Next
Fimela (F): “Matah Ati “ adalah pementasan yang persiapannya nggak sebentar. Apa yang membuatnya begitu lama?
Atilah: Ya, 2,5 tahun untuk riset, 2 tahun untuk melatih penari. Karena, ini kisah nyata dan sejarah, jadi kami sebagai tim produksi harus benar-benar memikirkan supaya nggak ada yang sembarangan. Apapun yang serba cepat, hasilnya akan biasa saja. Kami memang punya pemikiran supaya benar-benar jadi bagus, agar “Matah Ati” bisa menjadi satu kesatuan tontonan yang bagus.
F: Apa yang Jay ingin wujudkan dari mengemas “Matah Ati” ini?

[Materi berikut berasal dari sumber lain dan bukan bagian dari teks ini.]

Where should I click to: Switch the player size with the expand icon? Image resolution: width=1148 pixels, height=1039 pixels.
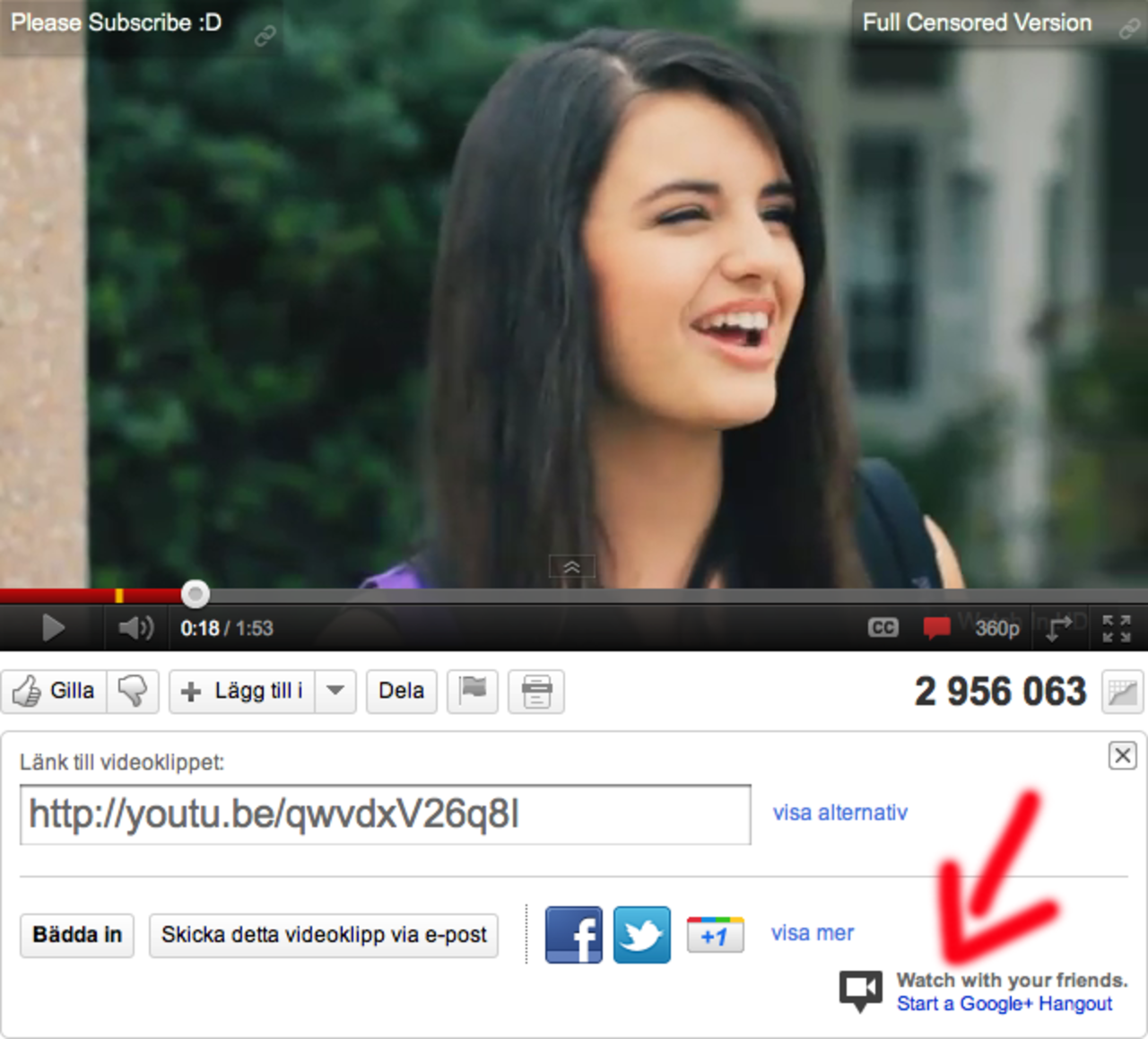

Jay: Sama seperti Mbak Atilah tadi bilang, saya justru heran kalau ada pertunjukan yang dibikin sebentar, karena pasti jelek. Itu yang saya sayangkan, karena banyak anak muda yang bikin apa-apa malah bangga karena bisa bikin sesuatu dalam sebulan. Untuk “Matah Ati” ini, saya bersyukur sekali karena Mbak Atilah berasal dari Mangkunegaran, kita jadi dapat mudah mendapat akses ke perpustakaan, ke tempat Raden Mas Said berperang, dan napak tilas ke makamnya. Dari situ kita bisa tahu sebenarnya apa yang dicita-citakan untuk diceritakan ke penonton. Alasan pertama saya adalah karena ini sejarah, bukan seperti versi cerita Mahabrata atau Ramayana. Banyak orang bertanya “Matah Ati” itu apa, dianggapnya sebagai jenis wayang orang, padahal sebenarnya adalah langendriyan, yaitu kombinasi antara seni tari, suara, dan peran. Kebudayaan ini sebenarnya kita sudah kita punya sejak lama, bukan justru dari Negara Barat. Perlu diketahui juga, raja-raja zaman dahulu, selain sebagai panglima perang, baik Jawa maupun Solo, juga menjadi koreografer, Jadi, mereka juga bisa menciptakan sebuah tarian. Alasan kedua adalah, isu kesetaraan gender yang sebenarnya sudah ada dari abad ke-18, bahwa seorang perempuan juga bisa menjadi panglima perang. Orang awam mungkin cuma tahu Cut Nyak Dien, sementara yang berasal dari Tanah jawa kurang diketahui, nah salah satunya adalah Rubiyah ini. Ini yang saya rasa generasi sekarang perlu tahu, adanya kesenian langendriyan, cerita sejarah, kesetaraan gender, dan sekarang tugas saya serta Mbak Atilah adalah bagaimana generasi sekarang bisa senang dengan ini, jadi mereka nggak melihat ini sebagai tontonan yang membosankan atau nggak bisa diikuti karena berbahasa Jawa.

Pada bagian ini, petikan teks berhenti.